Si l’on n’a toujours que ce que l’on mérite, (comme disait Calvin, pas Klein, l’autre), être amoureux est l’aboutissement d’une tension du « vouloir être amoureux ». Cet effort titanesque, parfois inconscient (si tant est qu’un effort puisse l’être, c’est tout le débat Tyson-Sartre), est en lui-même sa propre fin. L’amour ne vise à rien d’autre qu’à l’amour. C’est après que les choses se compliquent.



Seconde proposition : Don Quichotte est amoureux, l’autre pas.



Don Quichotte, cet idéaliste matérialiste dont on ne sait jamais très bien où commence le délire et où finit la grandeur, est, rapidement dit, l’exemple même du « vouloir être amoureux ». Cette tension vers l’autre, ce don de soi qui va jusqu’au sacrifice, ce monde que l’on transforme parce que celui que l’on a devant les yeux est si pauvre, banal, sans horizon, il faut bien en convenir : ça vous a une sacrée gueule !

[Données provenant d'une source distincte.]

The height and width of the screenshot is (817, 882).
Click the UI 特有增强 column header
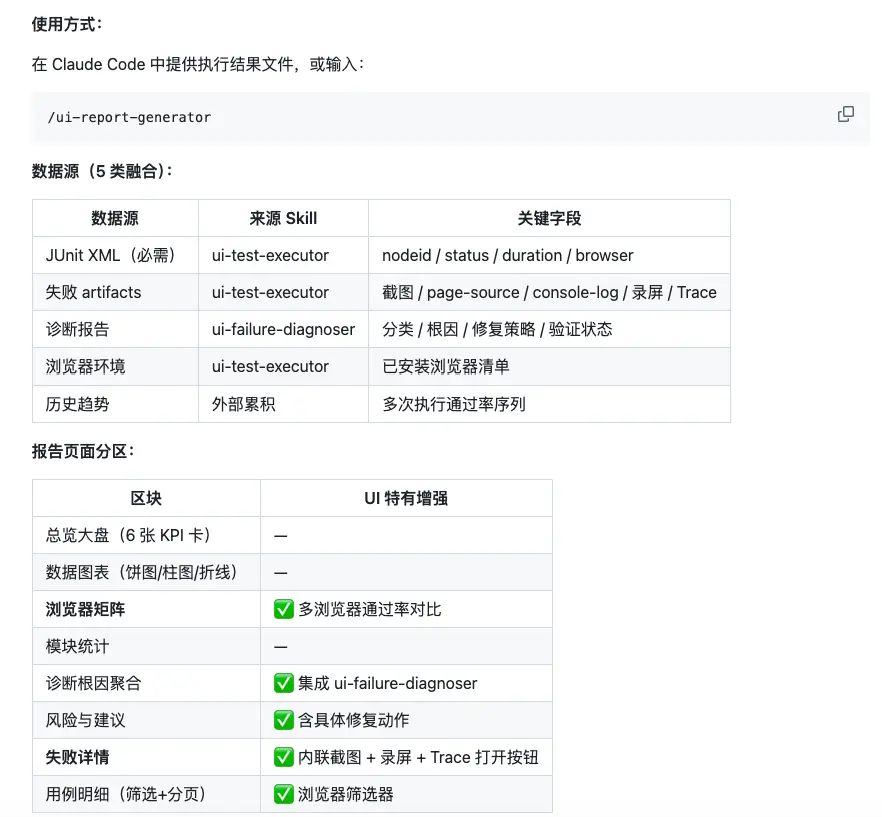click(406, 498)
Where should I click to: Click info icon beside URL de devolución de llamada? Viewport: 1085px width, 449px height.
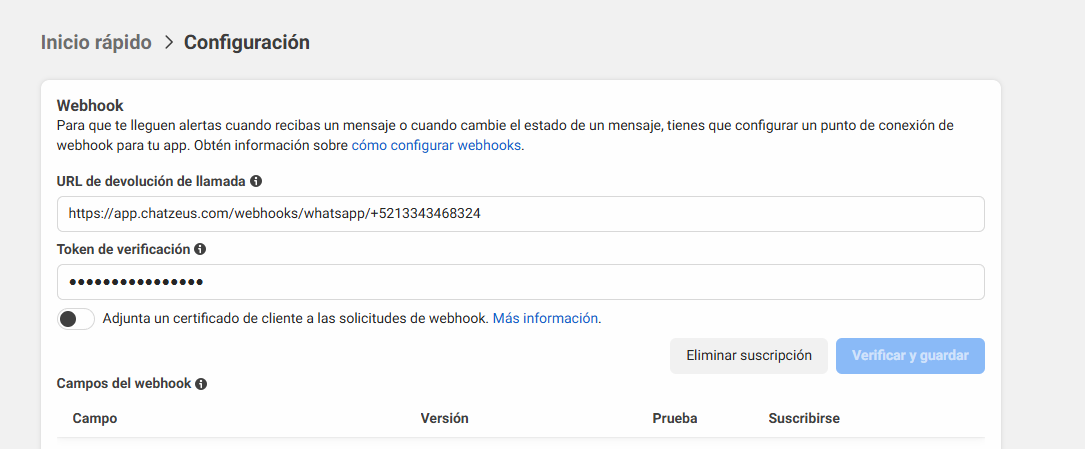point(256,181)
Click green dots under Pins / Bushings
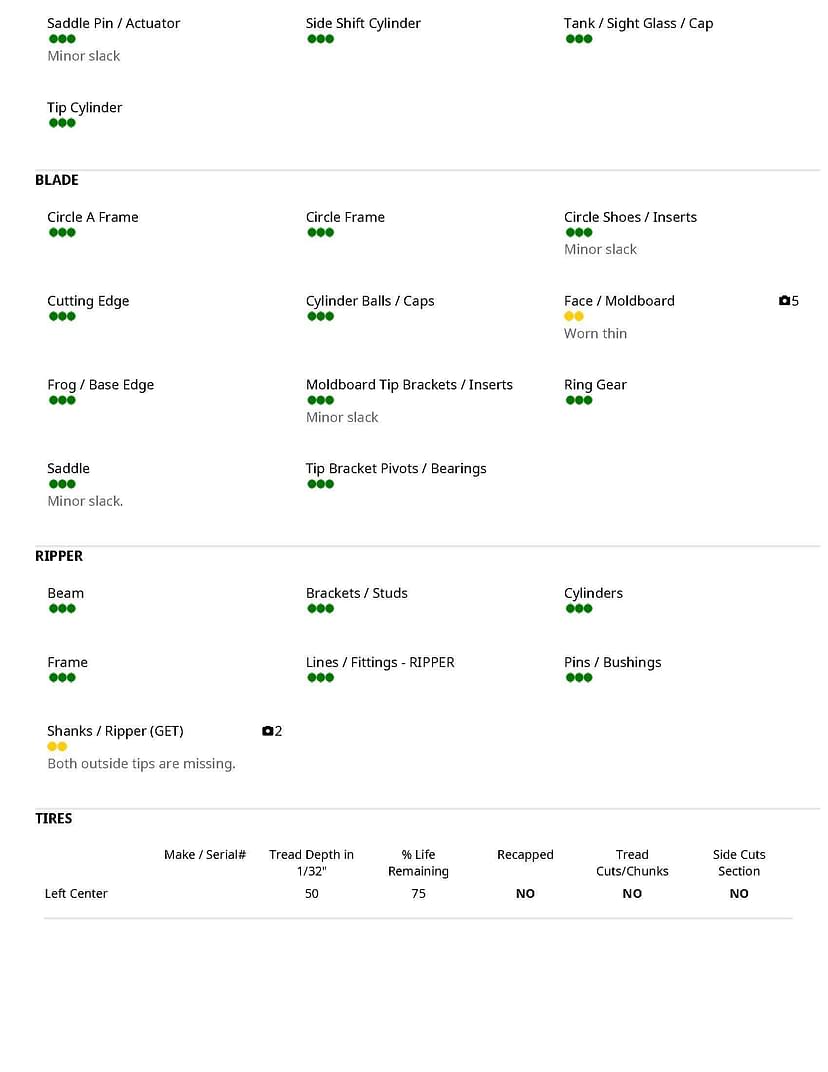 click(x=579, y=678)
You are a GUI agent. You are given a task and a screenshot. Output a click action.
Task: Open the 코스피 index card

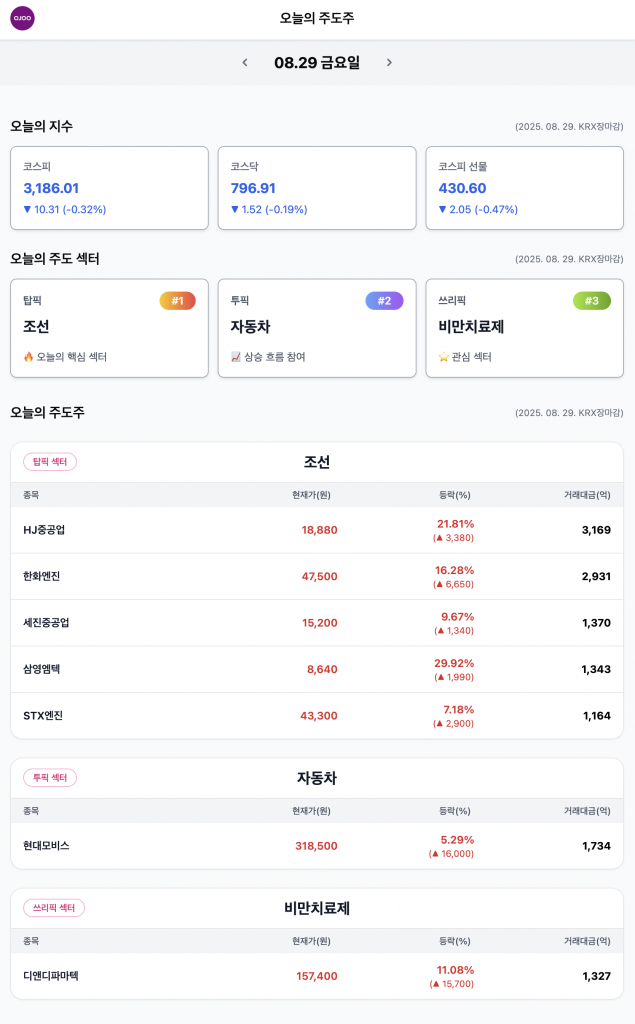coord(109,188)
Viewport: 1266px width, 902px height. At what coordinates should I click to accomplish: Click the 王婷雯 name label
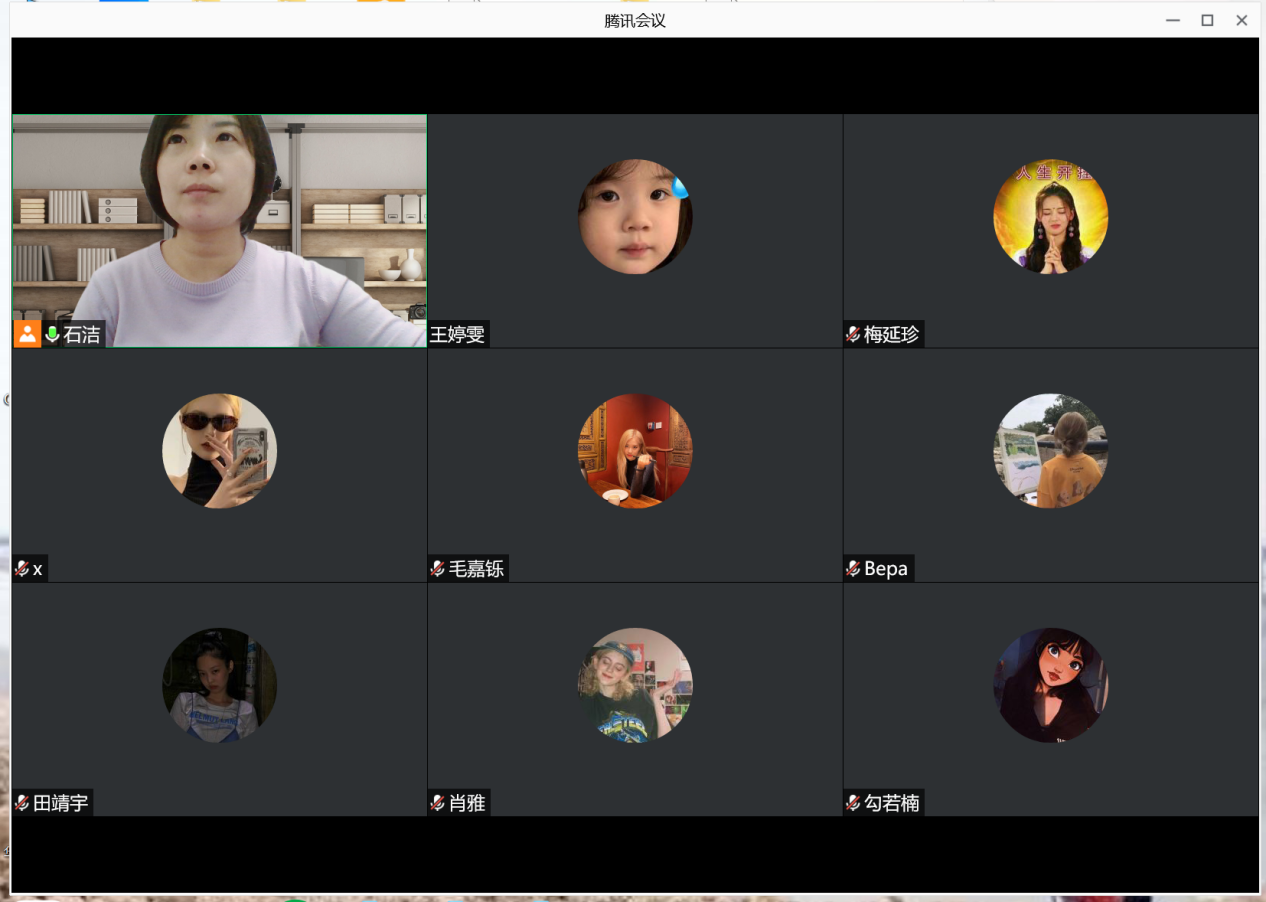(458, 335)
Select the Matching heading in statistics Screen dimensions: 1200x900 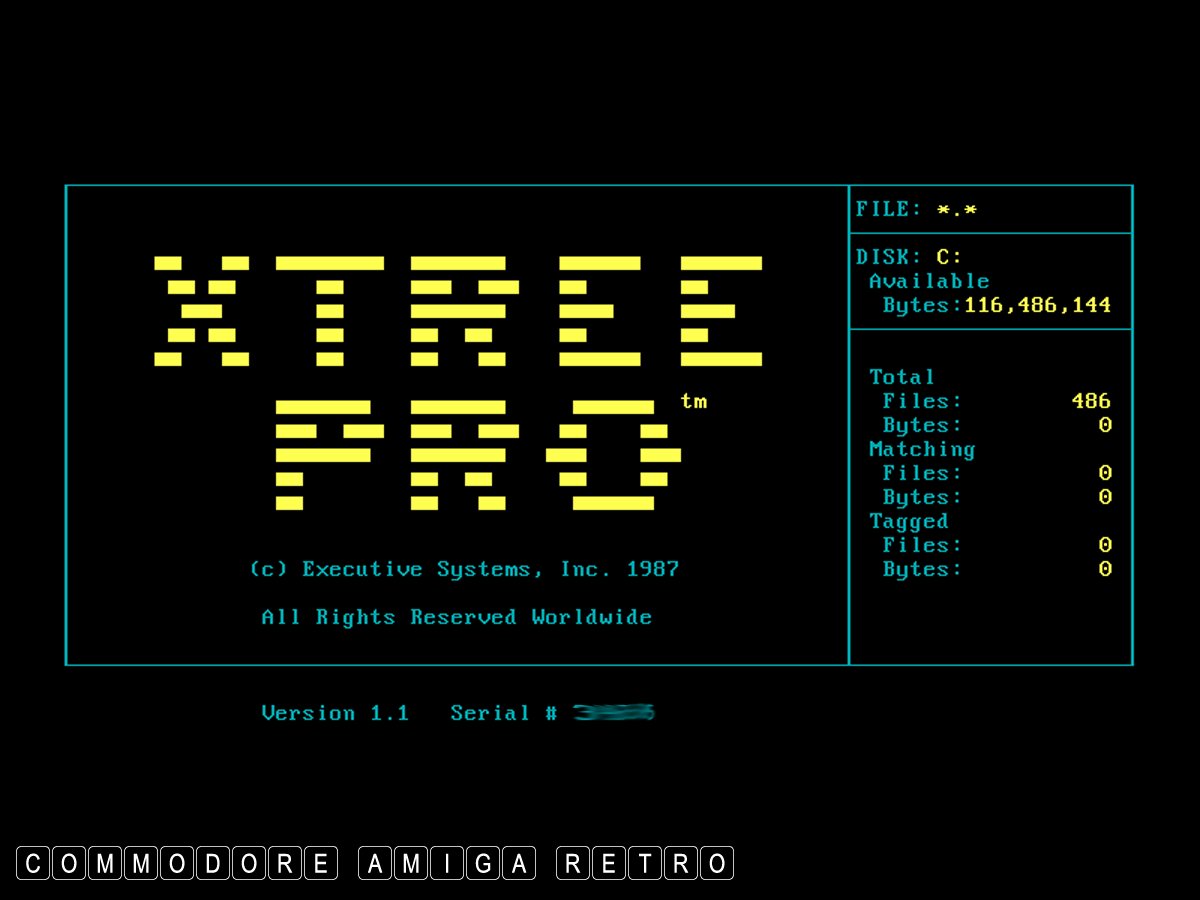pos(922,449)
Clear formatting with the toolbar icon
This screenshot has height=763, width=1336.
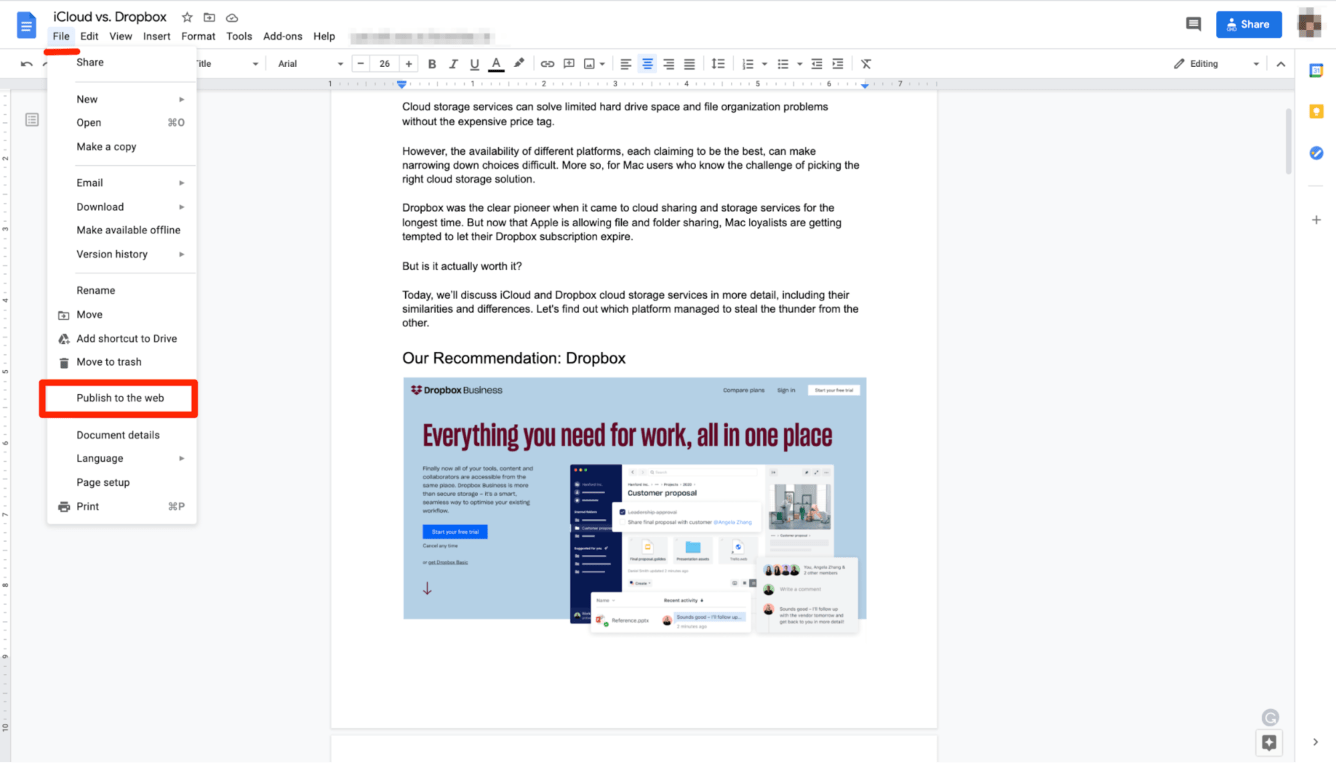point(865,63)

Voilà ce qui met un homme en marche dans la Mancha, lui fait entrevoir une infinité d’univers possibles : être amoureux. D’où, au sens strict, l’utopie : Don Quichotte peut se battre partout et contre n’importe qui. Il n’y a pas de lieu fini pour sa quête, pas de limites aux rêves, pas de bienséance sous le soleil brûlant du feu intérieur. Peu importe la réelle Dulcinée, (sait-on d’ailleurs toujours qui on aime et le monde est-il exactement ce que nous voyons ?), c’est le mouvement vers ailleurs qui justifie l’aventure. Les esprits chagrins diront qu’il est trop facile de n’aimer qu’un rêve, je tiens pour ma part, avec Don Quichotte, que l’on n’aime jamais que le rêve de l’amour de l’autre.

L’autre, celui qui n’aime pas, c’est Don Juan. Couple emblématique. Le Burlador de Séville contre l’Hidalgo. Don Juan n’aime rien d’autre que sa posture d’homme qui n’aime rien. Ce qui le fait jouir, c’est l’accumulation marchande des femmes séduites. On n’est d’ailleurs même pas sûr qu’il jouisse. Ni Molière, ni Mozart, ne lui aura donné des nuits peuplées d’autres créatures que ce fantôme de père auquel le petit enfant ne peut que s’opposer s’il veut se poser comme homme à part entière.

Remarquez en outre au passage deux choses : Don Quichotte en a fini avec ses géniteurs pendant que l’autre s’œdipe le Commandeur, et, pendant que l’ahuri fantastique pense à léguer ses biens à son serviteur, le mystico-comptable laisse son valet en pleine lutte des classes, se moque des mendiants, mais tire le fauteuil et fait risette aux débiteurs. Là encore, le message est clair : la Révolution ne peut même s’envisager qu’avec des amoureux. ça nous changera des pisse-froids avec qui les lendemains, de toutes façons, déchantent.



Troisième proposition : Reconstruire ce vieux monde, imparfait du subjectif.



Aimer quand même, résister à l’explication par les molécules, les statistiques, les sociologies du quotidien, les interprétations sauvages, ne pas vouloir s’enterrer la gueule ouverte, crier, demander de l’aide, du secours, aimer ce monde, ne pas cracher sur nos aurores boréales, ne pas avoir peur de la nuit, dire que je t’aime, ne rien garder, ne rien thésauriser, savoir que nos maisons nous ressemblent, chaud dedans, chaud dehors, chaud tout le temps, ouvrir les yeux pour que l’univers s’étende à l’infini, pleurer sur ton ventre et rire de t’entendre rire, résister au cynisme, à l’amertume, à toutes les castrations, aimer être seul et vouloir être seul aimé, tout, tout pourvu qu’on aime. Programme pour les temps qui viennent.

Sinon, rien.

Dramaturge, poète et romancier, Sergio Guagliardi, était un compagnon de route, un ami. Ce texte a déjà fait l’objet d’une publication dans Le Passant Ordinaire (L'amour, n° 30, août 2000). Il est republié ici à l’occasion du dixième anniversaire de la revue. N.D.L.R.